There are a handful of cider houses within the city of San Sebastian, but they’re not the most traditional of the lot. Seeing as we didn’t have a car, we decided to go to the closest one we could get to by taxi – about 15 minutes’ drive from the city center but still enough into the countryside to feel authentic. Petritegi did not disappoint.
As in most Basque cider houses, there was a set menu on offer: the only choice to be made was in the fish course. Not knowing for sure whether we’d prefer the top or bottom half of a hake, we chose the most basic menu featuring cod and peppers, and then the txotx began.
Txotx is the Basque version for cheers, but more than that, it’s a term used to refer to a specific way of drinking cider: straight from the barrel. Txotx is said to be an onomatopoeia for the sound a barrel makes when punctured. In cider houses, the call of txotx is used to say “cheers!” but also to invite all participants to come up to the barrel to serve themselves.
At Petritegi, a staff member is on-hand at the beginning of the night to teach you how it’s done, but by the end of the night, you become a pro at capturing the stream of cider in your glass.
The cider is accompanied by a long list of dishes, all served to share. We started things off with pieces of a rich, savory sausage.
Soon after, a cod omelette is served. Distinct from Spanish tortillas which you’ll find in many pintxo bars, this omelette is a bit more solid and is cooked with thick pieces of salt cod and slightly-caramelized onions.

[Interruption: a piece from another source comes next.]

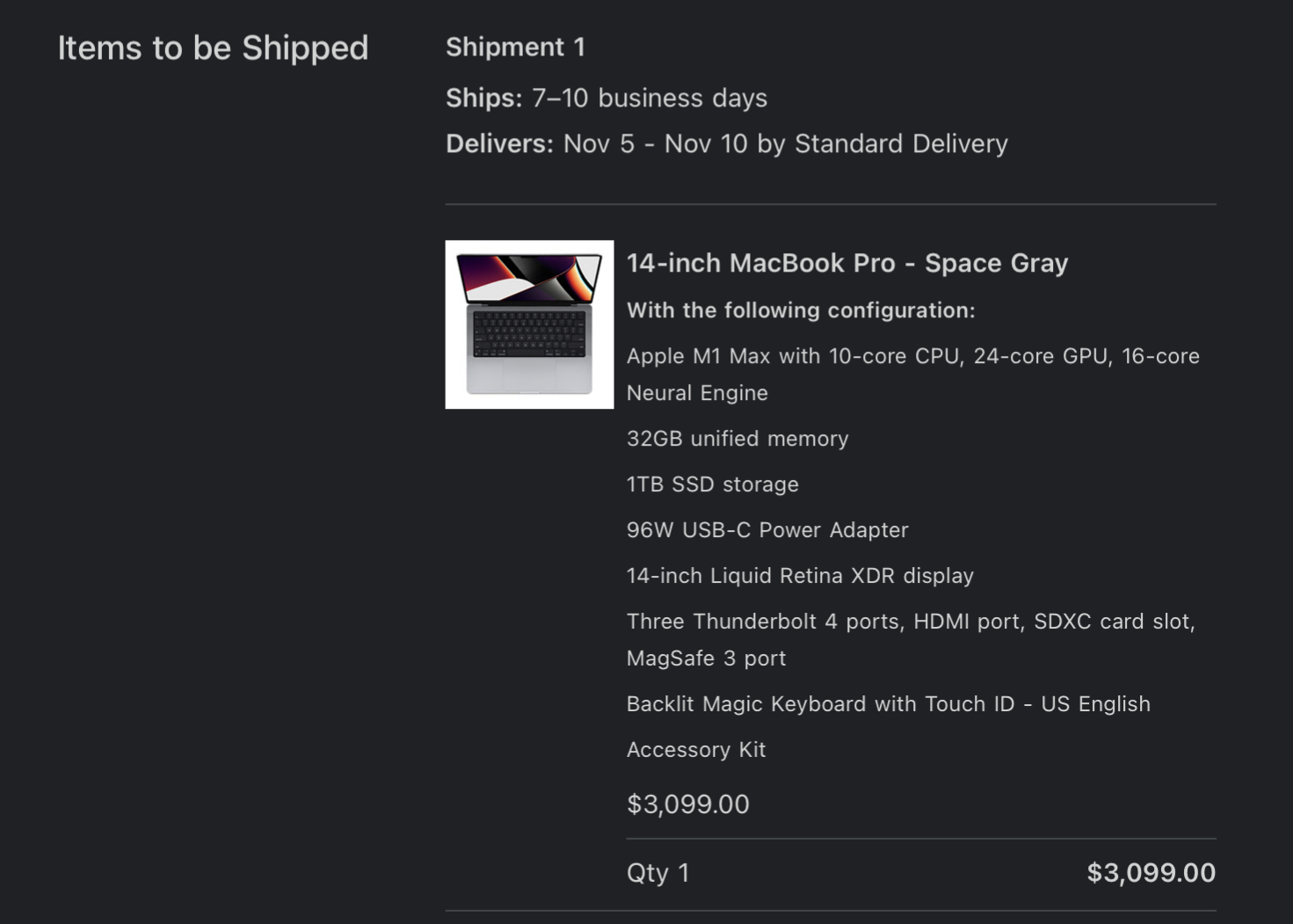Click the Accessory Kit line

tap(695, 750)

Next comes the fish course – fried salt cod with fried peppers. It’s a delicious if heavy dish that unfortunately defeated us.

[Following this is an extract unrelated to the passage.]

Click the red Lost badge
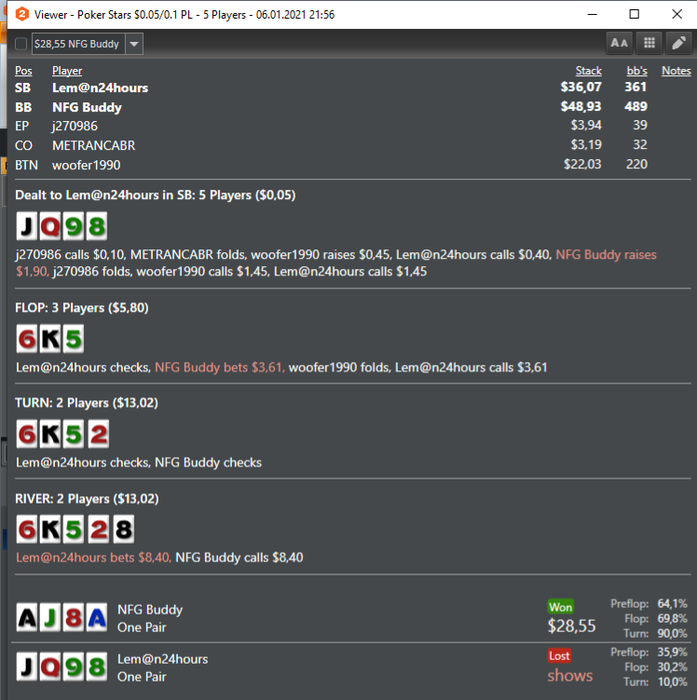click(559, 655)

It was good we stopped when we did, however: rare txuleta steak was next. One of my friends commented that she was worried, at first, when they didn’t ask us how it was cooked. Luckily, it’s because they cook every one perfectly rare. Super tender and flavorful, this steak is the stuff of legends.
Hard sheep’s milk cheese is served next, accompanied by a block of sweet quince paste. I smeared the paste on the cheese, which I’m fairly sure is frowned upon, but I was several ciders in at this point, and no one seemed too bummed.

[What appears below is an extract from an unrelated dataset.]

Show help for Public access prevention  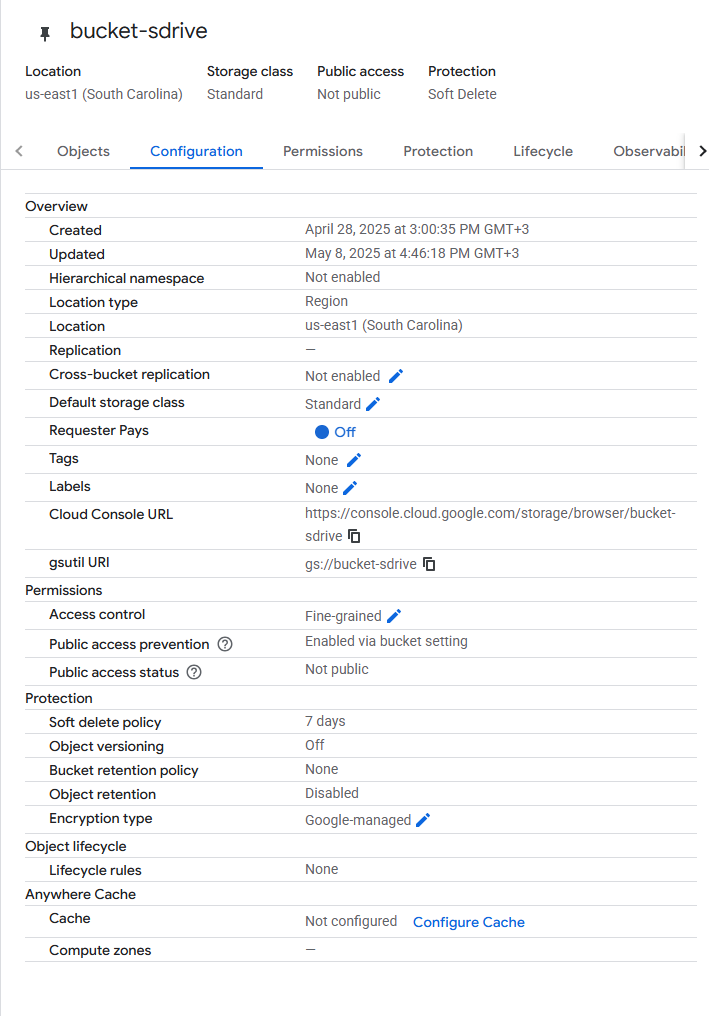tap(225, 644)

The cheese was served with walnuts (another interactive portion of the meal).
And we finished things off with almond tuiles and buttery Russian cigarettes.
Petritegi Bidea 6, Astigarraga
This is really cool–when we were in San Sebastian almost two months ago we didn’t do much exploring outside of the city because we were only there for a couple of days, but I’ll have to put this on my list of places to go for our next visit there. In the meantime, I’ll have to check out the dishes in The Basque Book that cover the cider house meal.